*Provided passage*
● ● ● ● ●
Contribute to the study equally.

Introduction

Chlamydia trachomatis (CT) is one of the most prevalent sexually transmitted diseases worldwide. According to the updated estimates from the World Health Organization, there were 127.2 million new CT cases among people aged 15–49 years in 2016 [Reference Rowley1]. Infection of CT, if not treated properly and promptly, can result in serious sequelae, such as pelvic inflammatory disease, ectopic pregnancy, tubal infertility and chronic pelvic pain in women and non-gonococcal urethritis, epididymitis and infertility in men [Reference Westrom2Reference Joki-Korpela5]. Additionally, evidence suggests that CT infections contribute to the transmission of HIV and human papillomavirus-associated cervical carcinoma development [Reference Zhu6, Reference Castellsague7]. It is estimated that the lifetime direct medical costs for chlamydia alone were ~$516.7 million in the United States, which is a great burden to individuals and society [Reference Owusu-Edusei8]. Therefore, monitoring and prediction of epidemic status and trends of CT infections are critical for precision planning of CT control programme, appropriate allocation of available resources and accurate evaluation of implementation outcomes.

Presently, numerous useful mathematical and statistical methods together with their corresponding technologies (e.g. software tools) have been developed and widely applied in diseases forecasting. Among them, time series analysis is one of the quantitative methods which can effectively predict the future incidence of communicable diseases and epidemiological trends using previously observed data and time variables [Reference Wu, Ye and You9, Reference Zeng10]. This analysis deals with time-dependent variables with an advantage of being not necessary to consider the influence of intricate factors [Reference Wang11, Reference Xu12]. As a kind of time series analysis [Reference Sun13], the seasonal autoregressive integrated moving average (SARIMA) model has been increasingly favoured and successfully used in the prediction of communicable diseases, such as dengue [Reference Martinez, Silva and Fabbro14], tuberculosis [Reference Zheng15], mumps [Reference Xu12] and others [Reference Zeng10, Reference Peng16, Reference Song17]. The SARIMA model has good performance in short-term prediction and is easy to implement [Reference Box18]. Additionally, the SARIMA model decomposes time series into trend, seasonal and residual components, which can improve prediction accuracy.
● ● ● ● ●
*Given information*

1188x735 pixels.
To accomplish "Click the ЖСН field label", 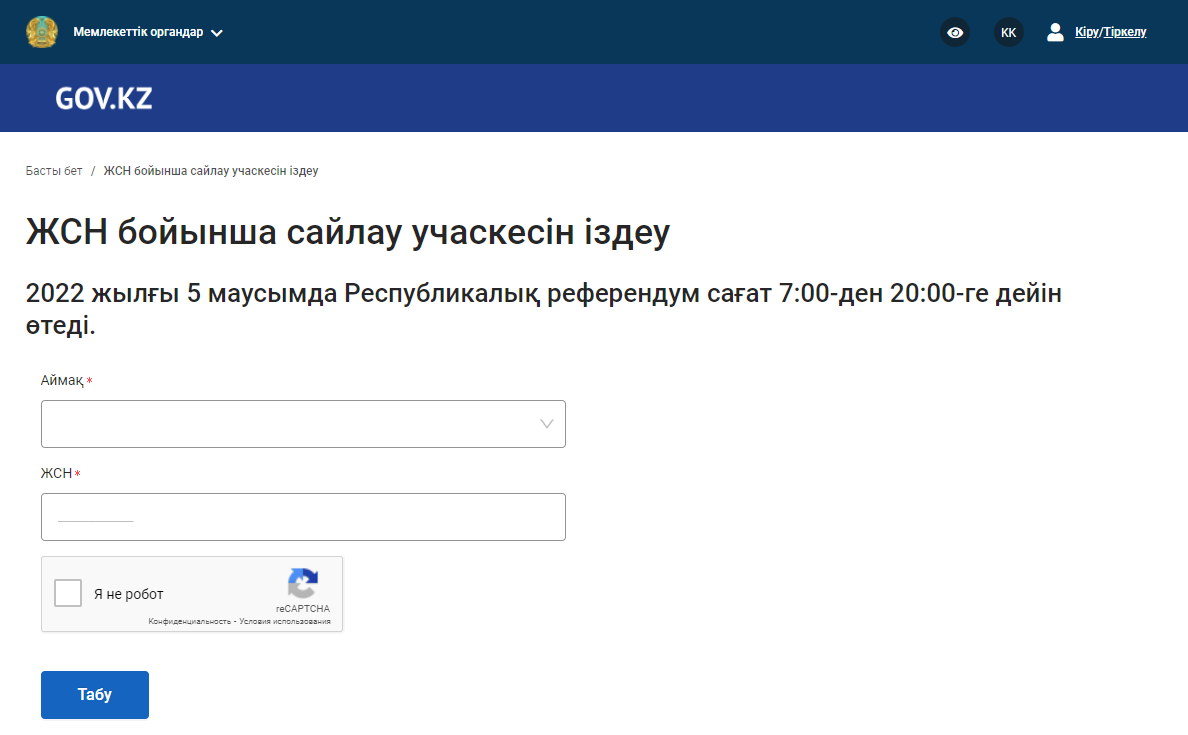I will point(56,473).
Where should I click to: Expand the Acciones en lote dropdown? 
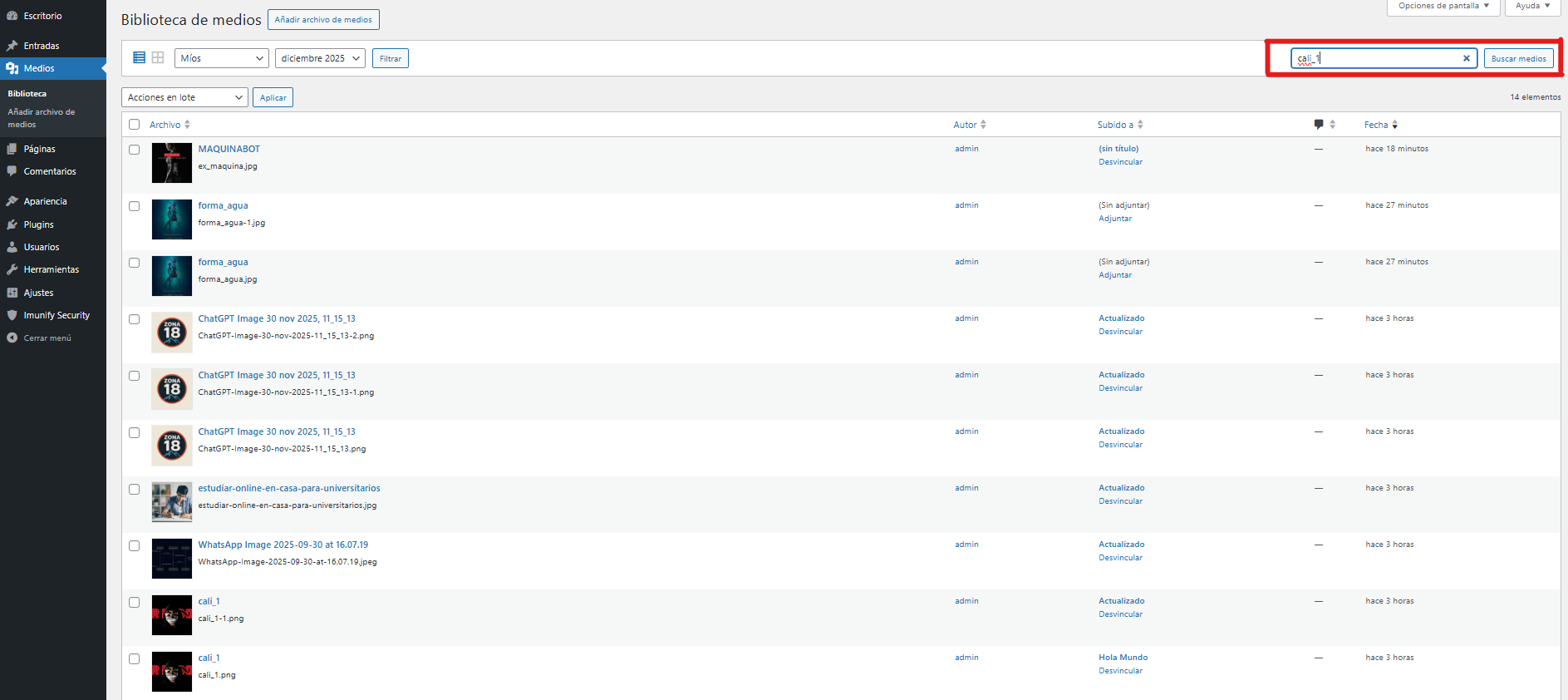[184, 97]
● ● ● ● ●
*Task prompt*
Answer these questions from the chlamydia text, one per line:
1. According to the World Health Organization estimates, how many new CT cases occurred among people aged 15–49 years in 2016?
2. What were the estimated lifetime direct medical costs for chlamydia in the United States?
3. Into which components does the SARIMA model decompose a time series?

*Reply to the task*
1. 127.2 million
2. About $516.7 million
3. Trend, seasonal and residual components